The number represents almost double the 388,731 foreigners who officially lived in the country in 2015, the year in which migratory flows began to recover after the significant drop caused by the economic crisis.
The data are preliminary and were advanced by the SEF (Foreigners and Borders Service) in a report published in the Diário de NotÃcias.
In 2021, the country recorded an increase of about 109,000 immigrants compared to the previous year.
This does not mean, however, that all of them arrived in the country in 2021.
Chronically overloaded, Portuguese immigration services usually take at least two years to process regularization requests.
Although the SEF has implemented several routines to speed up the processes – such as the creation of a system for the automatic renewal of residence permits – progress is still slow.
Portuguese legislation has mechanisms that allow the regularization of foreigners who have stayed in the country irregularly, such as someone who has traveled as a tourist and stayed to work.
Although this is traditionally one of the main forms of migration to Portugal, it is highly discouraged by experts. The regularization process is bureaucratic and lengthy. While they do not have their documentation up to date at the SEF, foreigners are even more subject to situations of social vulnerability and labor exploitation.
BRAZILIANS
The Portuguese authorities have not yet disclosed the division by nationality, but everything indicates that Brazilians remain the largest foreign community in the country.

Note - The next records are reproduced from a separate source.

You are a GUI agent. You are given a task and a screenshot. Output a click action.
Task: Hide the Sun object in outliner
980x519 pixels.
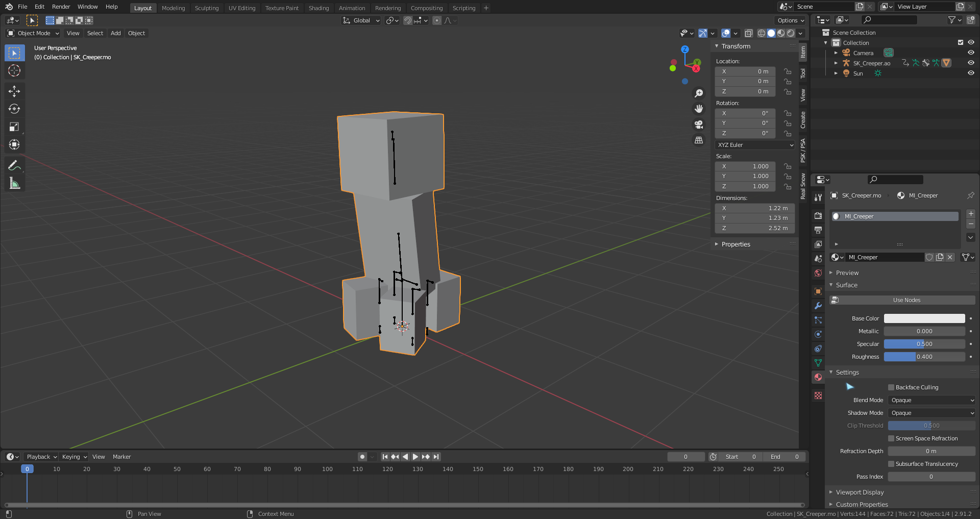[x=971, y=73]
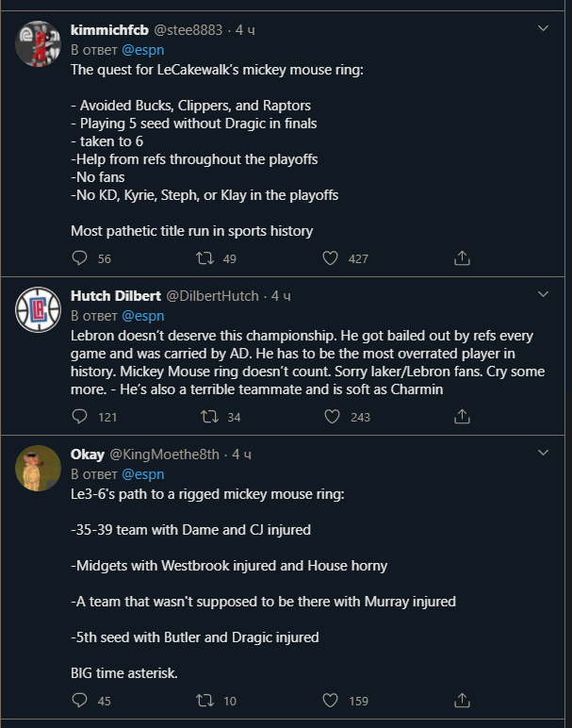Share Hutch Dilbert's tweet
The width and height of the screenshot is (572, 728).
462,417
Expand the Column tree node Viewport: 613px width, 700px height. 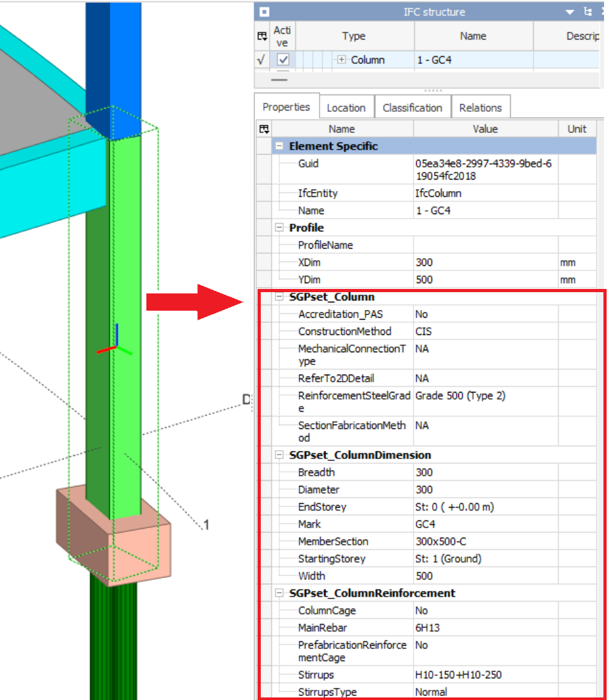(342, 59)
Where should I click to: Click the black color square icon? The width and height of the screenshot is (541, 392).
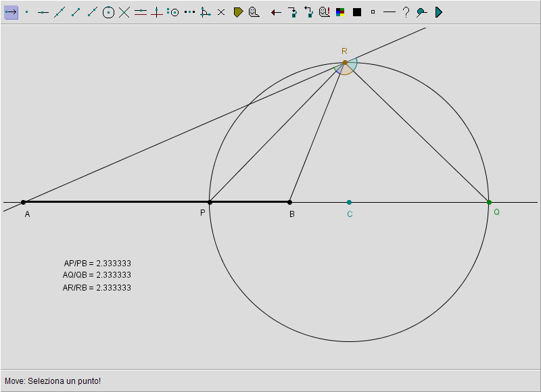pos(357,12)
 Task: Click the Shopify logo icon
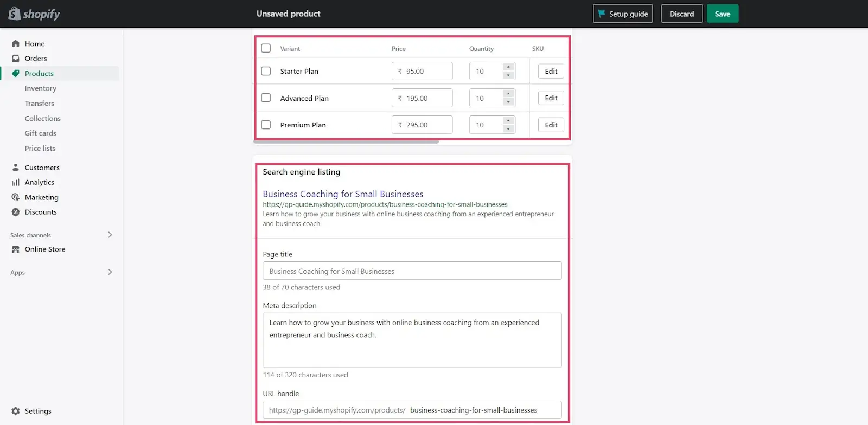[x=14, y=14]
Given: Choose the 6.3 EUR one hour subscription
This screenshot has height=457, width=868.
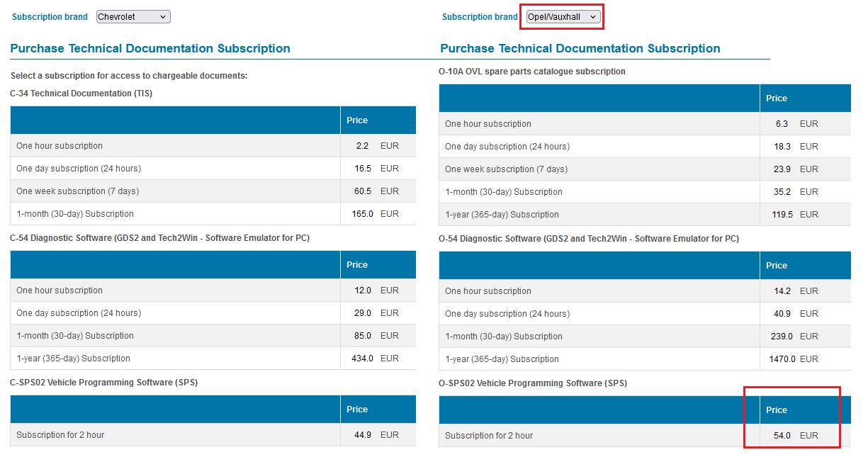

According to previous data, from 2020, there were 183,993 Brazilians legally residing in Portugal: equivalent to almost 28% of the total number of foreigners in the country.
The actual number of Brazilians in Portugal, however, is even higher than indicated in official statistics.
People with dual citizenship from Portugal or from another European Union country do not enter the migration data as being Brazilians. Whoever is in an irregular situation in the country is also invisible to this account.
According to Itamaraty, the official estimate is that there are around 300,000 Brazilians in Portugal. Entities supporting immigrants, however, consider the total to be even higher.
With more deaths than births, Portugal has immigration as an important tool to reduce population decline.
Most of the immigrant community is economically active and plays a key role in strategic sectors of the Portuguese economy, such as tourism and agriculture.
According to the latest report by the Migration Observatory, foreigners also have significant payments to the country’s Social Security, with more than 1 billion euros in contributions in 2020.